The motor is controlled by a starter that has overloads correctly sized for the load. 


Suncoast Power said:


> It's rare for a motor to just short to ground with no warning of a bearing drag or overload.


The customer sent the motor out and it was returned with the note "its shorted to ground". The rewind shop was only interested in selling a new motor.
I have asked the owner to send the motor to another shop to analyze why it shorted. I checked the bearings and they seem fine. Overload would of tripped if that was a problem.


----------



## MechanicalDVR (Dec 29, 2007)

Handasee said:


> The motor is controlled by a starter that has overloads correctly sized for the load.
> 
> The customer sent the motor out and it was returned with the note "its shorted to ground". The rewind shop was only interested in selling a new motor.
> I have asked the owner to send the motor to another shop to analyze why it shorted. I checked the bearings and they seem fine. Overload would of tripped if that was a problem.


Seems out of the norm that a motor would burn insulation and short to ground and not trip a properly sized overload. How long was this motor in service?


----------



## sbrn33 (Mar 15, 2007)

I had a 20HP motor go to ground just this week and trip a 1200 amp Sq-D main. I had no trouble turning up the GFI settings a bit. The Sq-D site is ****ing horrible if anyone cares.


----------



## Handasee (Dec 18, 2009)

MechanicalDVR said:


> Seems out of the norm that a motor would burn insulation and short to ground and not trip a properly sized overload. How long was this motor in service?


Motor has been in service for 8 years


----------



## MechanicalDVR (Dec 29, 2007)

Handasee said:


> Motor has been in service for 8 years


Then I'd be most concerned with why the overloads didn't kick out.


----------



## telsa (May 22, 2015)

MechanicalDVR said:


> Then I'd be most concerned with why the overloads didn't kick out.


The OP has not addressed whether the MAIN was GFI protected.

I'm not exaggerating when I say that most electricians I've known are surprised that the MAIN has GFI logic.

A GFI MAIN is going to look almost identical to a normal MAIN -- as the GFI logic is a module that can even be installed in the field.
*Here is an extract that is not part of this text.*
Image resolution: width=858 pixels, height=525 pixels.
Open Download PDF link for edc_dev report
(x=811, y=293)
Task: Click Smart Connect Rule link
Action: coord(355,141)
it's not as if the MAIN has a glowing banner that says: "Look at me, dummy !"

As for "instant trip" -- you never saw a breaker move quicker. There is NO WAY that any other OCPD will kick in. The electronics are THAT sensitive, THAT fast.

You won't even hear the gear 'protest' with short-circuit vibrations in the conductors.

The only "boom" is the breaker, itself, flying to an open position. 

That's so loud you can hear it through concrete and half a block away. :thumbsup:

EVERYTHING the OP has posted is consistent with having a GFI'd MAIN.


----------



## Big John (May 23, 2010)

99cents said:


> So the breaker tripped by design?


Pretty much. 

It can be difficult or impossible to coordinate ground faults with fuses and thermal breakers precisely because it takes so much energy to operate those versus a 1200A maximum pickup on the main ground-fault protection.

Looking at the curve for OP's fuses it appears he would've had to pass at least 3kA of steady fault current to get his fuse to blow first. Even if he cranked his main GFP settings to maximum that number is only dropped to ~2kA. How do you ensure that?

Where coordination is really critical it's done electronically: All the downstream breakers and relays will have their own GFP or ZSI settings that allow them to be programmed to clear the fault before the main.


----------



## 99cents (Aug 20, 2012)

Big John said:


> Pretty much.
> 
> It can be difficult or impossible to coordinate ground faults with fuses and thermal breakers precisely because it takes so much energy to operate those versus a 1200A maximum pickup on the main ground-fault protection.
> 
> ...


So a stupid question: What is the purpose of the fuses?


----------



## Big John (May 23, 2010)

99cents said:


> So a stupid question: What is the purpose of the fuses?


Protection against severe equipment overloads and phase-to-phase shorts.

Very often the upstream main breakers are provided without instantaneous trip protection, again because it's very difficult to coordinate with thermal. So the fuses/MCCBs would be responsible for clearing most shorts that didn't involve ground, the main would be responsible for clearing most shorts that did involve ground.


----------



## Handasee (Dec 18, 2009)

In my original post, I've said that the Main Circuit Breaker had a short delay pick up and a ground fault pick up. Here is what they look like:


----------



## Southeast Power (Jan 18, 2009)

Handasee said:


> The motor is controlled by a starter that has overloads correctly sized for the load.
> 
> The customer sent the motor out and it was returned with the note "its shorted to ground". The rewind shop was only interested in selling a new motor.
> I have asked the owner to send the motor to another shop to analyze why it shorted. I checked the bearings and they seem fine. Overload would of tripped if that was a problem.


I just commented that it would be rare for a motor to just go to ground. Our rewind shop makes more money rewinding than selling a new motor, especially a 100hp.
If you have the time, send it to another shop and get another opinion.if it's an older motor, an upgrade might be a better choice.


----------



## Big John (May 23, 2010)

A ground fault is a very easy failure to find. If you have a megger you can check the motor yourself.


----------



## Southeast Power (Jan 18, 2009)

Handasee said:


> In my original post, I've said that the Main Circuit Breaker had a short delay pick up and a ground fault pick up. Here is what they look like:
> View attachment 88834


Nice but, you would have to evaluate all of the distribution up and down stream of that device to make a decision on those settings.


----------



## Southeast Power (Jan 18, 2009)

Big John said:


> A ground fault is a very easy failure to find. If you have a megger you can check the motor yourself.


Interesting that a 100hp motor tripped a ground fault but otherwise appears fine.
I would suspect that a lead coming from the windings chafed through.


----------



## MechanicalDVR (Dec 29, 2007)

Big John said:


> A ground fault is a very easy failure to find. If you have a megger you can check the motor yourself.


Yes Sir, first and foremost. Before removing it.


----------



## Handasee (Dec 18, 2009)

Big John said:


> A ground fault is a very easy failure to find. If you have a megger you can check the motor yourself.


The customer removed the motor and sent it to a rewind shop before I was involved. As I said before, they sent it back to the customer with a note that it was shorted to ground. I have told the customer to sent the motor to another shop that is willing to disassemble it and find out exactly what shorted. 

I have a megger that gets well used. 

The question here is how to prevent a short like this from opening the main circuit breaker. What I have not said is that this main circuit breaker also gives power to another unit, so this fault caused two companies down time with associated costs.


----------